Up to and including the line that holds "Task: Select the", copy every line of the records below exactly, starting at the first; leave pictures out.

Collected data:
((

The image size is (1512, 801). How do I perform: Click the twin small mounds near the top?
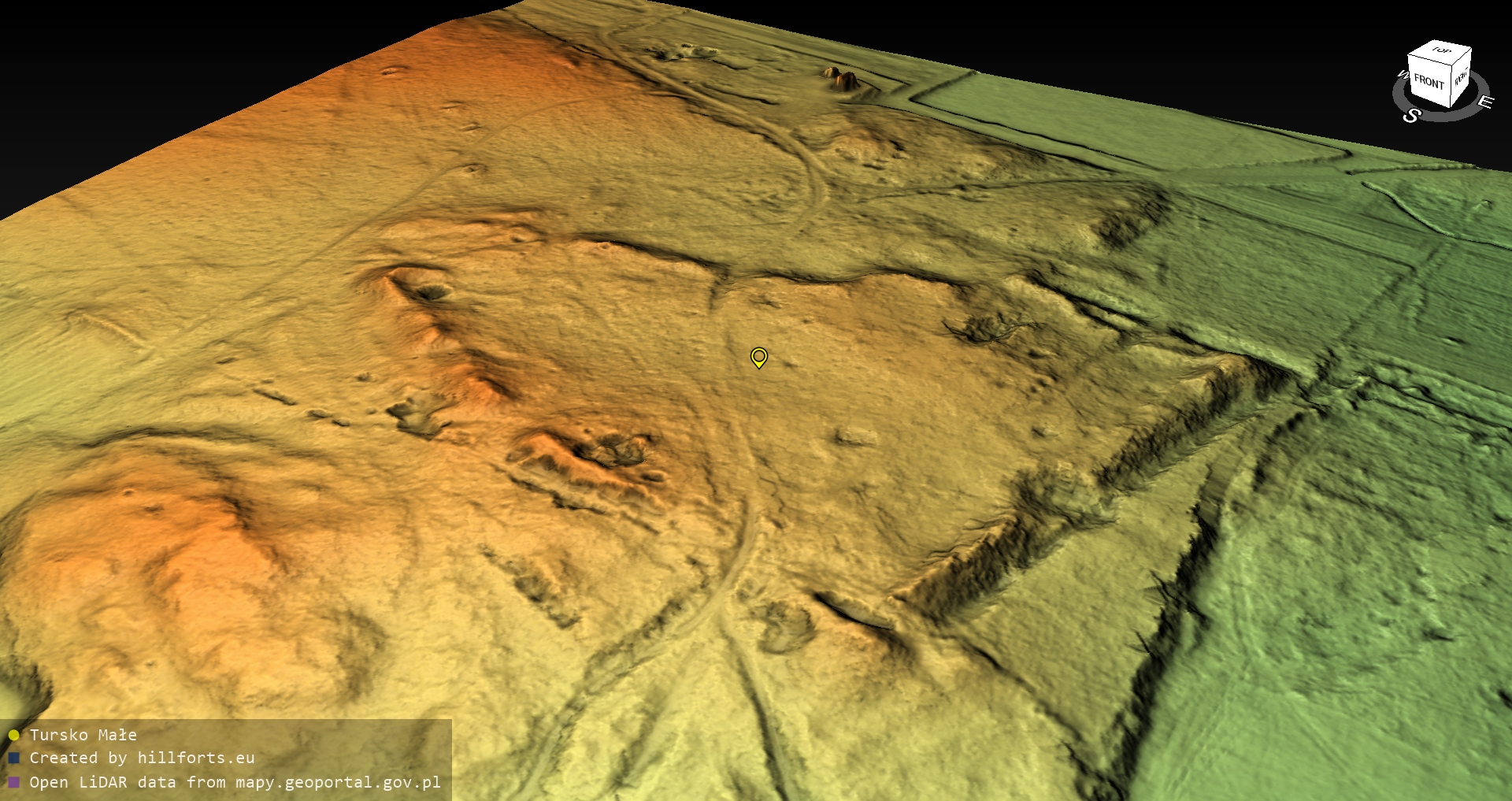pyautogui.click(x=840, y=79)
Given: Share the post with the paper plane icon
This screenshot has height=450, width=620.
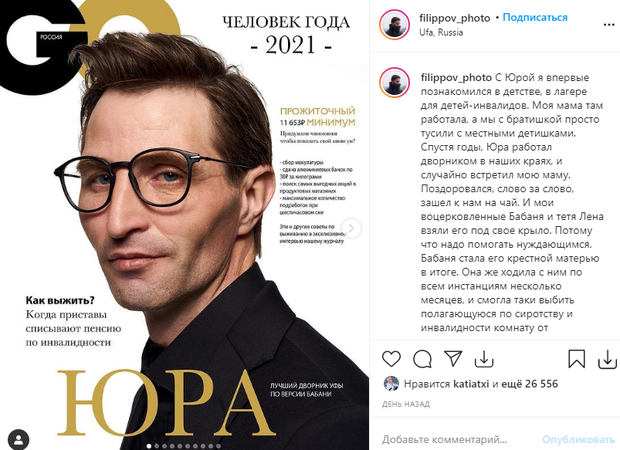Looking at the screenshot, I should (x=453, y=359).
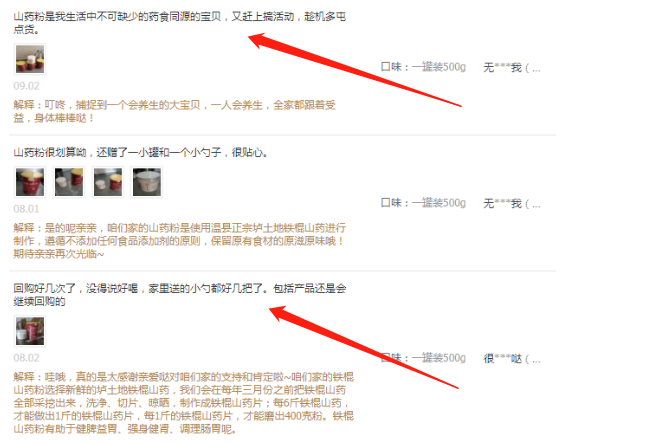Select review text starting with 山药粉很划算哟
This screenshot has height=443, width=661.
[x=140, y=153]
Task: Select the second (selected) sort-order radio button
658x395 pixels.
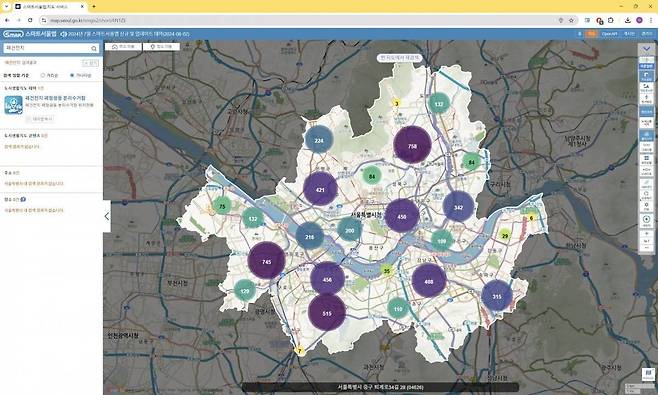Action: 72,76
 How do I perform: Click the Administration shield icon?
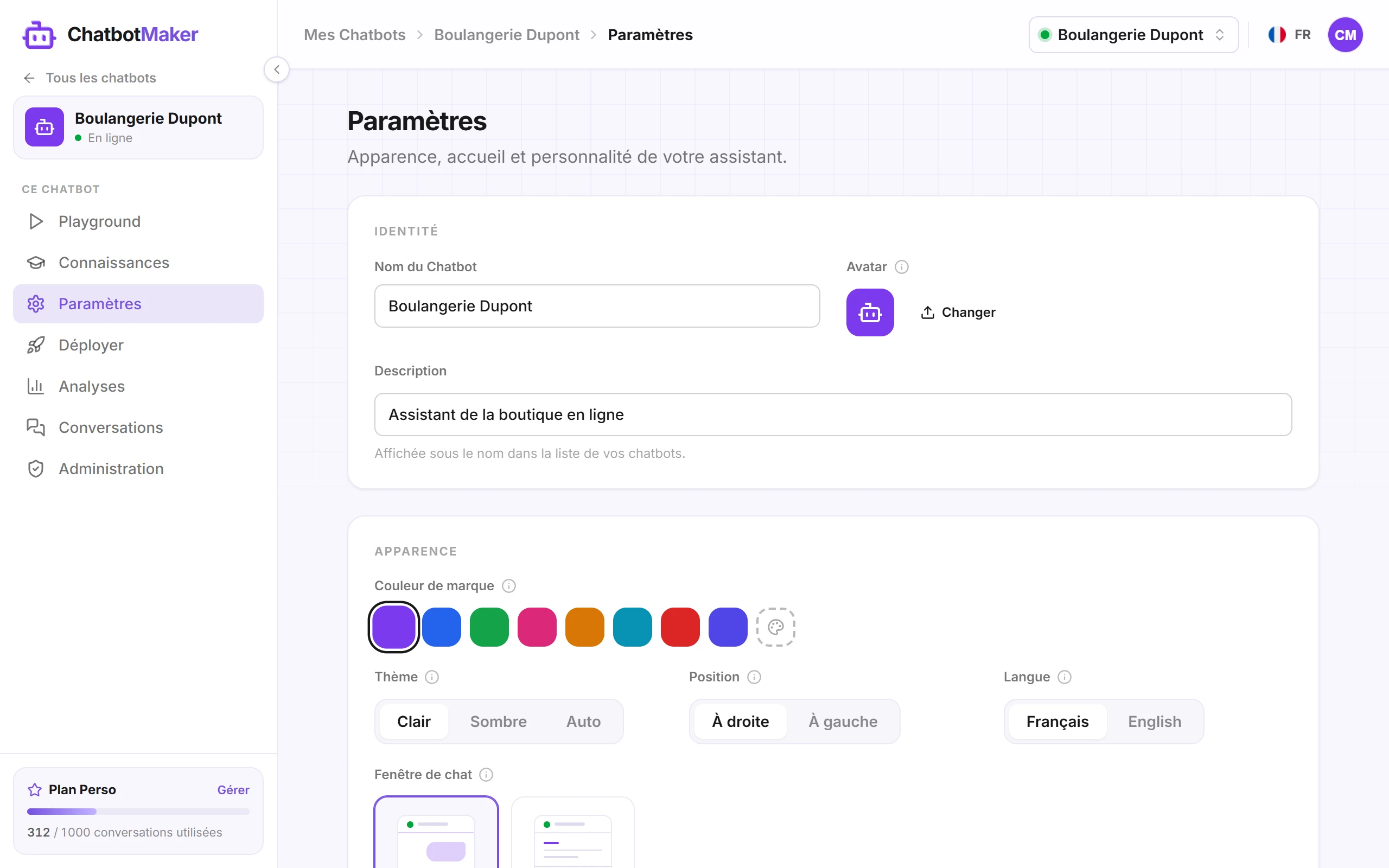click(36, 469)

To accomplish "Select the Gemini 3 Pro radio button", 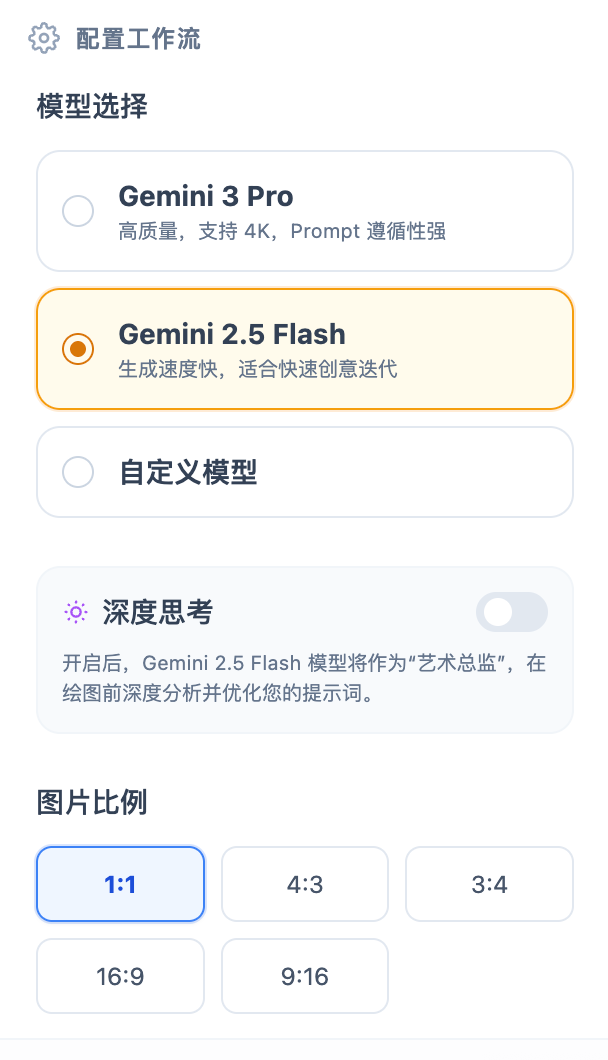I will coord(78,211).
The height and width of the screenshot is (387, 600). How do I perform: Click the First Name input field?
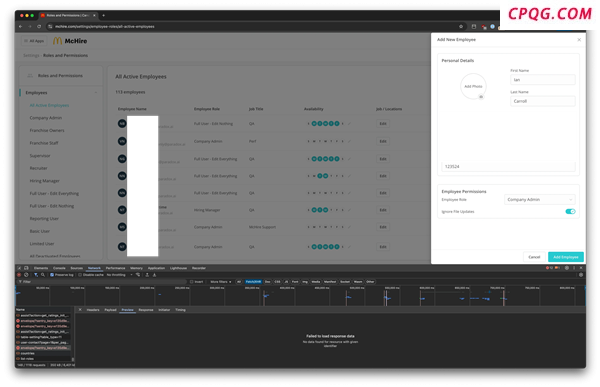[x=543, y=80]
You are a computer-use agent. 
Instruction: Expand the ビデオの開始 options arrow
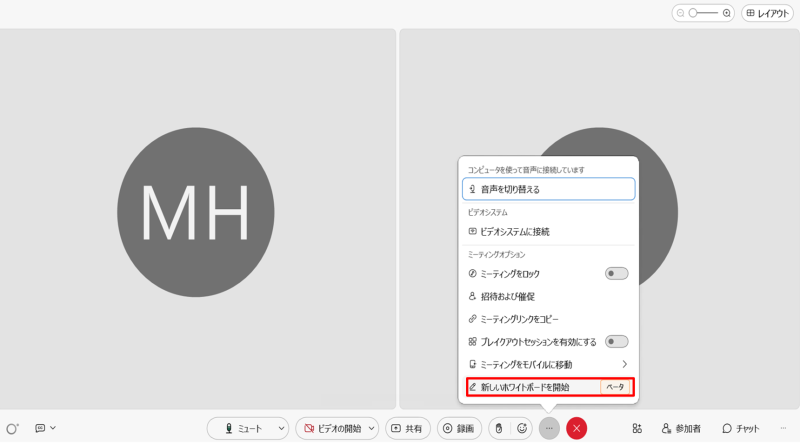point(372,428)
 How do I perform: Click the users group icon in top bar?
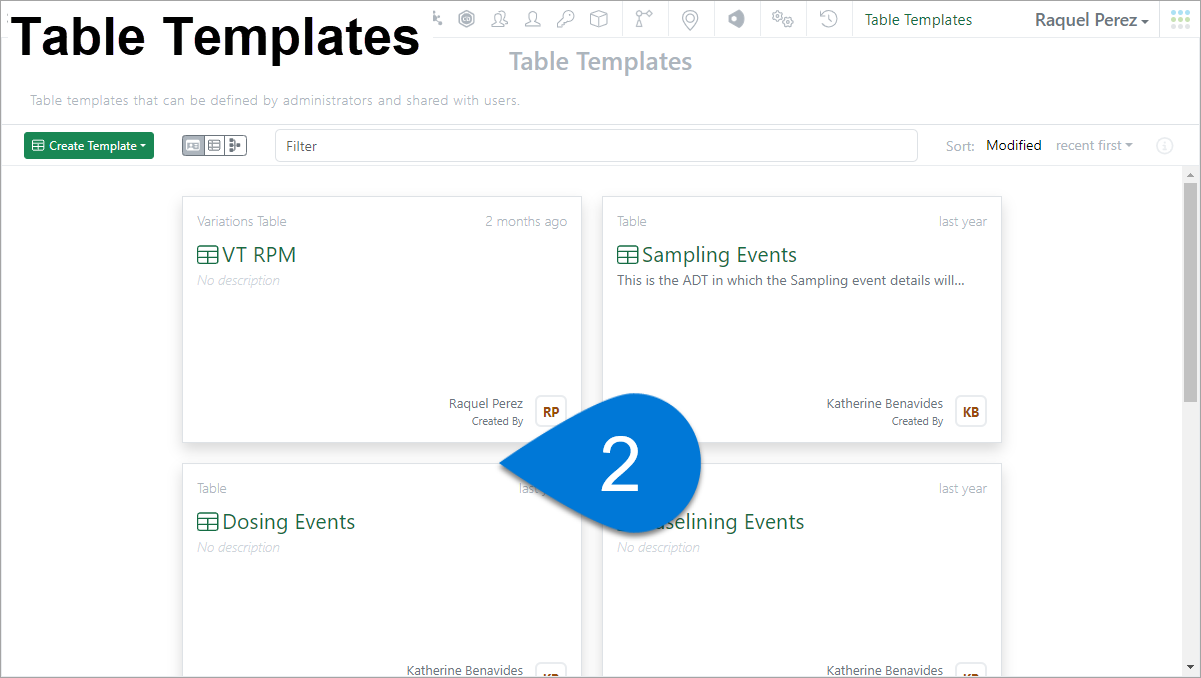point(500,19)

))

** Exercise response **
The image size is (1512, 801). How do I perform: Click the twin small mounds near the top?
pyautogui.click(x=840, y=79)
Given: Share the post with the paper plane icon
This screenshot has height=450, width=620.
Looking at the screenshot, I should (x=453, y=359).
Select review text starting with 山药粉很划算哟
This screenshot has height=443, width=661.
[x=140, y=153]
Task: Select the second (selected) sort-order radio button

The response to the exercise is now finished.